─── Supplied text

FIRESIDE CHAT Savings and Trust: The Rise and Betrayal of the Freedman’s Bank

18feb7:00 pm8:00 pmFIRESIDE CHAT Savings and Trust: The Rise and Betrayal of the Freedman’s BankFree

Event Details

Fireside Chat with Justene Hill Edwards

Savings and Trust: The Rise and Betrayal of the Freedman’s Bank

Tuesday, February 18th, 2025
7:00 PM ET
Virtual Event | Free

In the years immediately after the Civil War, tens of thousands of former slaves deposited millions of dollars into the Freedman’s Bank. African Americans envisioned this new bank as a launching pad for economic growth and self-determination. But only nine years after it opened, their trust was betrayed and the Freedman’s Bank collapsed.  Fully informed by new archival findings, Justene Hill Edwards unearths a major turning point in American history in this comprehensive account of the Freedman’s Bank and its depositors. She illuminates the hope with which the bank was first envisioned and demonstrates the significant setback that the sabotage of the bank caused in the fight for economic autonomy.

──────
─── Items

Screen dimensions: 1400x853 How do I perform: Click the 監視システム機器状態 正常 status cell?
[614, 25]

──────
─── Items

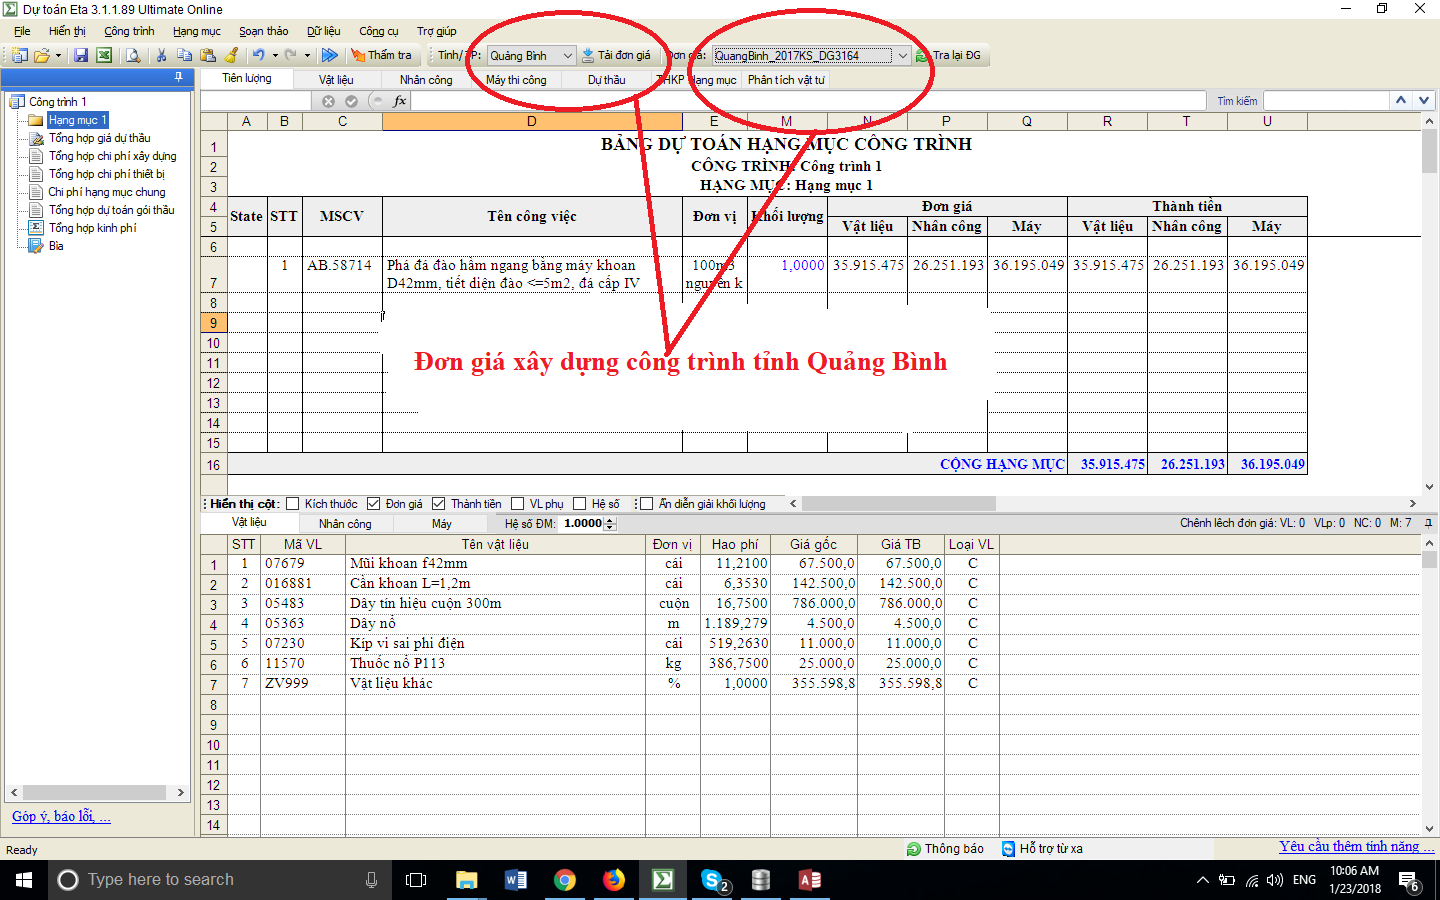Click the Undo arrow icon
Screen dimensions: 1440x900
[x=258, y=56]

──────
─── Items

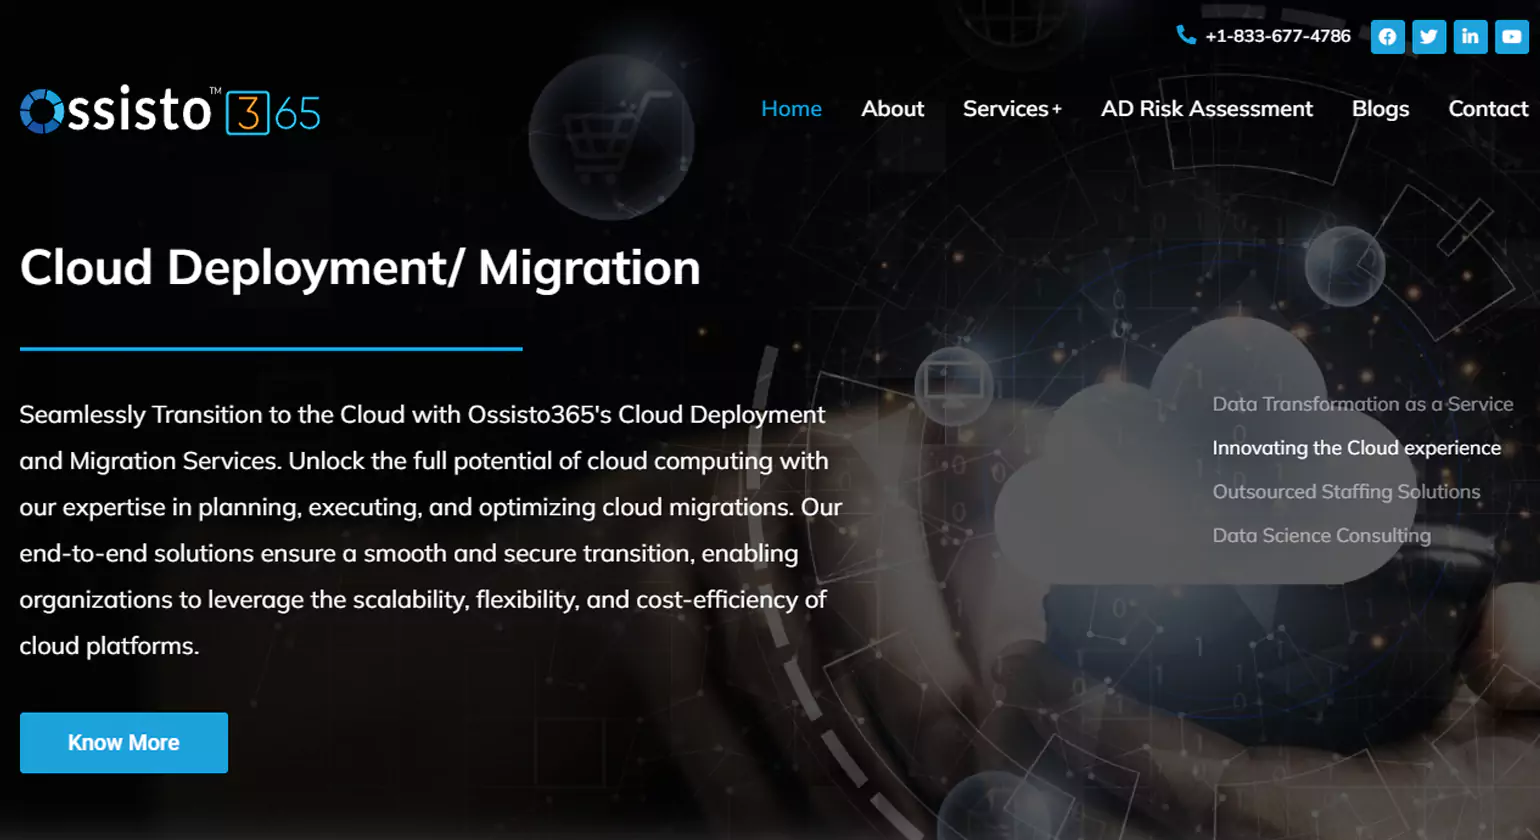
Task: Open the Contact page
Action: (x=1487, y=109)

──────

◆ What to do ◆
Continue the Freedman's Bank event page from after its last sentence.

◆ The answer ◆
Justene Hill Edwards is an associate professor of history at the University of Virginia. An Andrew Carnegie Fellow and a Mellon New Directions Fellow, she is a specialist in African American history, focusing on Black economic life in America.  She is the author of Savings and Trust: The Rise and Betrayal of the Freedman’s Bank (2024, W.W. Norton) and Unfree Markets: The Slaves’ Economy and the Rise of Capitalism in South Carolina (2021, Columbia University Press). Always highlighting the lives of enslaved and formerly enslaved people, Hill Edwards studies the relationship between economic and political freedom for people of African descent in the United States.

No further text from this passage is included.